* [Task brief] All of the data should be restated word for word.

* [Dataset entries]

+ + + +

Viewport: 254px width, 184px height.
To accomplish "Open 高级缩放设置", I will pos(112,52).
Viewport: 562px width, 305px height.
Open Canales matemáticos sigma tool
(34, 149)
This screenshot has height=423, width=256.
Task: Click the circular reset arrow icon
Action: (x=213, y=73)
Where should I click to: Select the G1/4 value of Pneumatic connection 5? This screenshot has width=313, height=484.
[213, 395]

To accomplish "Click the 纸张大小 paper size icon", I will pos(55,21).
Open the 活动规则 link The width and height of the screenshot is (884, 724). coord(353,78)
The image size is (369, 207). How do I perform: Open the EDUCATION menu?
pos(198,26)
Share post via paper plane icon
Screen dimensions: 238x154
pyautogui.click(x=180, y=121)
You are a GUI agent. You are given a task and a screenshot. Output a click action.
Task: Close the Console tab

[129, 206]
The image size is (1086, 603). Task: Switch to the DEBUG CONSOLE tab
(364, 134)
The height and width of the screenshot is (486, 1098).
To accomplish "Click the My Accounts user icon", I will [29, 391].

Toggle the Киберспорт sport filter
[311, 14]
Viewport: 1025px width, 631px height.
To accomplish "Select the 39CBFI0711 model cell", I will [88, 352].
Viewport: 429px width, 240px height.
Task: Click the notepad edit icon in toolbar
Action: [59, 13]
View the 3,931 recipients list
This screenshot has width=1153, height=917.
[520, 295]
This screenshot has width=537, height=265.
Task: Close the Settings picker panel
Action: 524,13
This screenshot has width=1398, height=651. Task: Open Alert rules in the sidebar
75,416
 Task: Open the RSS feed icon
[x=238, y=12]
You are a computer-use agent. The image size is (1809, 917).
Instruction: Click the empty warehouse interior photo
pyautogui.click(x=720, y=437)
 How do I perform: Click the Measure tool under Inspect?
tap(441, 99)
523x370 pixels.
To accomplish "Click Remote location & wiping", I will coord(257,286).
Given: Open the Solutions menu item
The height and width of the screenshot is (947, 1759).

+ + + +

* [Response box]
Viewport: 254px width, 184px height.
To accomplish "Open 高级缩放设置", I will pos(112,52).
Viewport: 562px width, 305px height.
Open Canales matemáticos sigma tool
(34, 149)
This screenshot has height=423, width=256.
Task: Click the circular reset arrow icon
Action: (x=213, y=73)
Where should I click to: Select the G1/4 value of Pneumatic connection 5? This screenshot has width=313, height=484.
[213, 395]

To accomplish "Click the 纸张大小 paper size icon", I will pos(55,21).
Open the 活动规则 link The width and height of the screenshot is (884, 724). coord(353,78)
The image size is (369, 207). How do I perform: Open the EDUCATION menu?
pos(198,26)
Share post via paper plane icon
Screen dimensions: 238x154
pyautogui.click(x=180, y=121)
You are a GUI agent. You are given a task and a screenshot. Output a click action.
Task: Close the Console tab

[129, 206]
The image size is (1086, 603). Task: Switch to the DEBUG CONSOLE tab
(364, 134)
The height and width of the screenshot is (486, 1098).
To accomplish "Click the My Accounts user icon", I will [29, 391].

Toggle the Киберспорт sport filter
[311, 14]
Viewport: 1025px width, 631px height.
To accomplish "Select the 39CBFI0711 model cell", I will [88, 352].
Viewport: 429px width, 240px height.
Task: Click the notepad edit icon in toolbar
Action: [59, 13]
View the 3,931 recipients list
This screenshot has width=1153, height=917.
[520, 295]
This screenshot has width=537, height=265.
Task: Close the Settings picker panel
Action: 524,13
This screenshot has width=1398, height=651. Task: Open Alert rules in the sidebar
75,416
 Task: Open the RSS feed icon
[x=238, y=12]
You are a computer-use agent. The image size is (1809, 917).
Instruction: Click the empty warehouse interior photo
pyautogui.click(x=720, y=437)
 How do I perform: Click the Measure tool under Inspect?
tap(441, 99)
523x370 pixels.
To accomplish "Click Remote location & wiping", I will coord(257,286).
Given: Open the Solutions menu item
The height and width of the screenshot is (947, 1759).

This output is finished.